🌿 jardin

AI-powered native plant recommendations. Tell jardin where your garden is and what you care about — pollinators, soil health, food, biodiversity — and it returns a ranked list of native species scored by six specialist AI agents running in parallel.

Running with Docker Compose

Requirements: Docker Desktop (or Docker + Compose plugin), an Anthropic API key.

git clone <repo-url> && cd jardin
cp .env.example .env
# Open .env and set ANTHROPIC_API_KEY=sk-ant-...
docker compose up --build


App	http://localhost:3000
API	http://localhost:8000
API docs	http://localhost:8000/docs
Health	http://localhost:8000/health

The first build downloads the BAAI/bge-base-en-v1.5 embedding model (~400 MB). Subsequent starts use the cached image.

Seed the species database

The app needs species data to make recommendations. Run this after docker compose up:

# Load 200 French native species and AI-score them
docker compose exec backend python -m scripts.load_species --country FR --limit 200 --score

# Add more countries
docker compose exec backend python -m scripts.load_species \
  --country GB --country DE --country IE --limit 300 --score

The --score flag calls Claude to assign ecological scores.

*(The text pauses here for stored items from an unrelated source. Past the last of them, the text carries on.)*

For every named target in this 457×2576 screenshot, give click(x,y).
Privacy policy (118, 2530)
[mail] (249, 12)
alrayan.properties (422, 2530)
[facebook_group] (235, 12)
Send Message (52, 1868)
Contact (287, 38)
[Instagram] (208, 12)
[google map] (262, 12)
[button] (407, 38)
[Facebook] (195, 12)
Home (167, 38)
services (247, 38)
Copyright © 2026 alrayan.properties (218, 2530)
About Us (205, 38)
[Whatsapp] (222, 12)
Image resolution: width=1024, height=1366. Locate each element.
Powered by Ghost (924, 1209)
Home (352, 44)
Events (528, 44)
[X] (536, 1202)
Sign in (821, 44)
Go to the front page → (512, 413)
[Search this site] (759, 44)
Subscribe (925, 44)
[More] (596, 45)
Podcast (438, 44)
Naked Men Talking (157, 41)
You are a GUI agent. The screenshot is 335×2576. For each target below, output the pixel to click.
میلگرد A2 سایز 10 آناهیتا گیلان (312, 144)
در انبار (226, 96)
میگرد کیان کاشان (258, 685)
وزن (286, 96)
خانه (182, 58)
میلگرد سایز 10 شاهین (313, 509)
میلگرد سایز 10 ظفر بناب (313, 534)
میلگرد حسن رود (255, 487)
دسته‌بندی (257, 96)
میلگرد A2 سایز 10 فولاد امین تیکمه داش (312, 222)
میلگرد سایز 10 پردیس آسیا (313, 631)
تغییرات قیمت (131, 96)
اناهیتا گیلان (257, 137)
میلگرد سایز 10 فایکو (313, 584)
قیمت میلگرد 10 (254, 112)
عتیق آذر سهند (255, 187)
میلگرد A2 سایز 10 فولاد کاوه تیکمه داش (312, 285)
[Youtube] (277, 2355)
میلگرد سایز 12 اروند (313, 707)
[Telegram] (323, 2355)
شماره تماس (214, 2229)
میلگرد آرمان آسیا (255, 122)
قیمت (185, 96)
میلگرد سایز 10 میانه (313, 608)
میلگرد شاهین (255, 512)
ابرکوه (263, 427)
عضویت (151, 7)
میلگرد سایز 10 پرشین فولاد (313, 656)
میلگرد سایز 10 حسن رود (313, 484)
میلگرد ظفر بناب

Without it, placeholder scores (0.5) are stored and the recommendation pipeline still works but ranks will be less meaningful.

Stop / reset

docker compose down          # stop containers, keep database volume
docker compose down -v       # stop and delete the database volume (full reset)

Architecture

Browser  →  Next.js (port 3000)  →  FastAPI (port 8000)  →  Postgres + pgvector
                                          │
                              POST /api/recommendations
                                          │
                                  Background task
                                          │
                         ┌────── fetch_candidates ──────┐
                         │   top-50 species from DB      │
                         └──────────────┬────────────────┘
                                        │  fan-out (parallel)
          ┌──────────┬──────────┬───────┼───────┬────────────┬──────────┐
          ▼          ▼          ▼       ▼       ▼            ▼          ▼
     Pollinators  Insects     Soil  Environment Food/Utility  Size
       agent       agent     agent    agent       agent      agent
          └──────────┴──────────┴───────┼───────┴────────────┴──────────┘
                                        │  fan-in
                                 merge_and_rank
                                 (top-20, weighted)
                                        │
                              SSE stream → browser

Results stream live to the browser as each agent finishes via Server-Sent Events. Each species detail page has a streaming chat interface backed by the same Claude model.

Scoring dimensions

Dimension	What the agent evaluates
Pollinators	Value to bees, butterflies, moths, hoverflies
Insects	Host plant for caterpillars, beetles, other invertebrates
Soil	Nitrogen fixation, mycorrhizal networks, organic matter
Environment	Carbon sequestration, erosion control, microclimate
Food / utility	Edible parts, medicinal uses, practical harvests
Size	Suitability for compact spaces and containers (high = compact, low = large tree)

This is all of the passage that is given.